In this study, all four anti-HEV IgG serological assays used the indirect method. There are two major types of antigens coated on the plates for binding of anti-HEV IgG antibodies, including synthetic peptides and recombinant proteins (Innis et al. 2002; Ulanova et al. 2008). The use of the recombinant ORF2-encoded protein in numerous serological studies has revealed its significant efficacy in the identification of antibodies against various HEV strains (Christensen et al. 2008; Kuniholm et al. 2009). Since recombinant proteins can replicate the HEV neutralizing epitope better than the synthetic peptides, the results in the Wantai anti-HEV IgG assay were more sensitive. A French research group also substantiated that the Wantai IgG assay was the most sensitive amongst all other eight commercial ELISA kits used to detect HEV of genotypes 1 and 3 (Abravanel et al. 2013). The results suggested that the anti-HEV IgM assay was superior in the diagnosis of acute HEV infection due to its good specificity when paired with the Wantai anti-HEV IgG assay, which could improve the accuracy of diagnosis.

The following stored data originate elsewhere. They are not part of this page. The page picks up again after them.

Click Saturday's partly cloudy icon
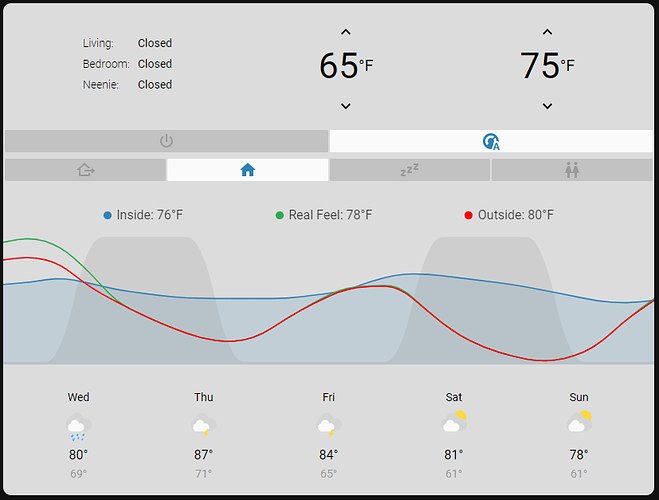[x=454, y=421]
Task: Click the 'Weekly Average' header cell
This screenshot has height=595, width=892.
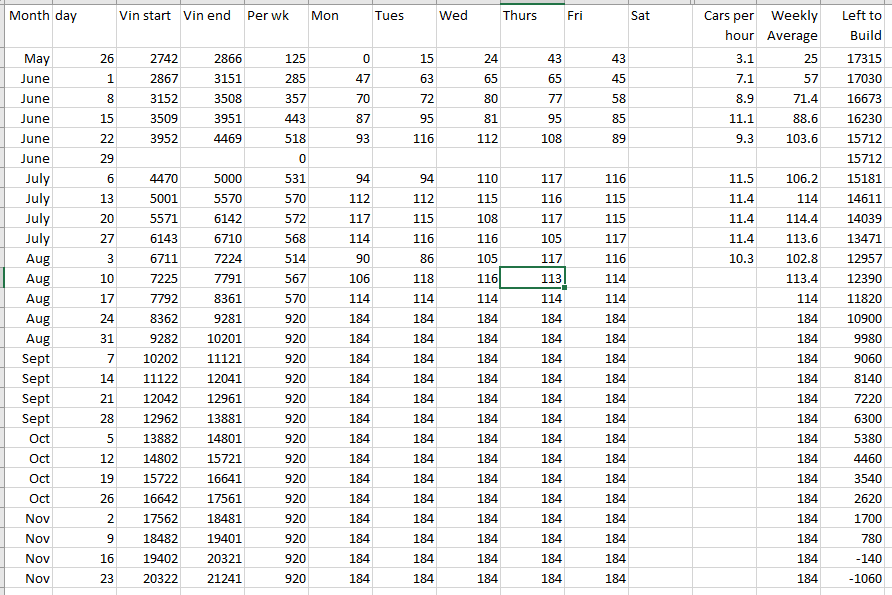Action: [791, 25]
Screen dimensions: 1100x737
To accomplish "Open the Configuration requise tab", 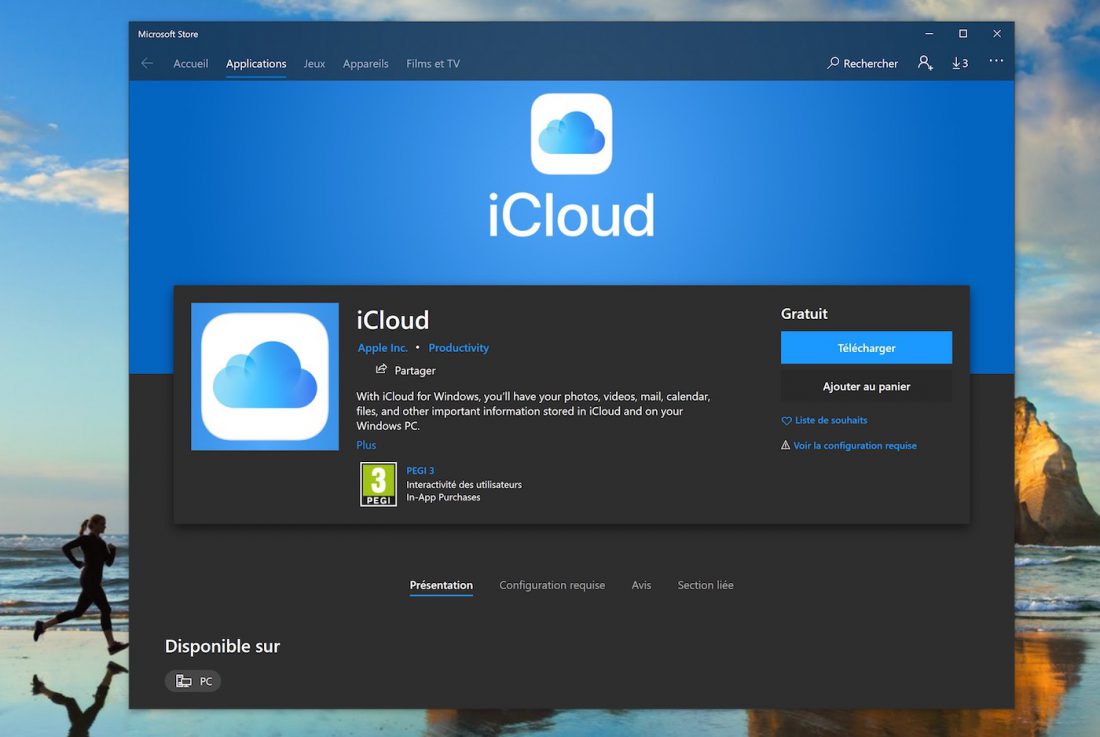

The latest reports have indicated that this novel HEV Ag is a resourceful serum marker to detect the acute HEV infection and has a good consistency with HEV RNA (Zhang et al. 2006; Zhao et al. 2015; Fraga et al. 2018; Zhang et al. 2019). Our findings in this study also supported this view. However, all the HEV Ag positive samples showed positive anti-HEV IgM results (Fig. 1), which provided no direct evidence to support that Ag detection could improve diagnostic efficiency. Furthermore, six samples were only positive for HEV RNA but negative for anti-HEV IgM and IgG, as well as Ag in all ELISA kits employed, which showed that 6.98% of acute HEV infection patients have a chance to be misdiagnosed if reliant on serological assays detection alone. It indirectly indicates that HEV RNA detection can improve diagnostic efficiency. However, despite the highly specific and sensitive capability of some PCR assays for the detection of HEV RNA, their utility has been restricted due to the short period of HEV viremia detection. Therefore, the incidence of acute HEV infection cannot be completely ruled out by a negative HEV PCR result.
In conclusion, for the successful diagnosis of acute viral hepatitis E, a combination of nucleic acid and serological tests is imperative to provide excellent specificity and sensitivity to the diagnosis. However, we also observed significant inconsistencies between the serological and HEV RNA assays; thereby, caution is warranted while interpreting the results of both serological and molecular tests in HEV diagnosis.
This project was supported by the Tianjin Science and Technology Program of China (No. 17ZXHLSY00020).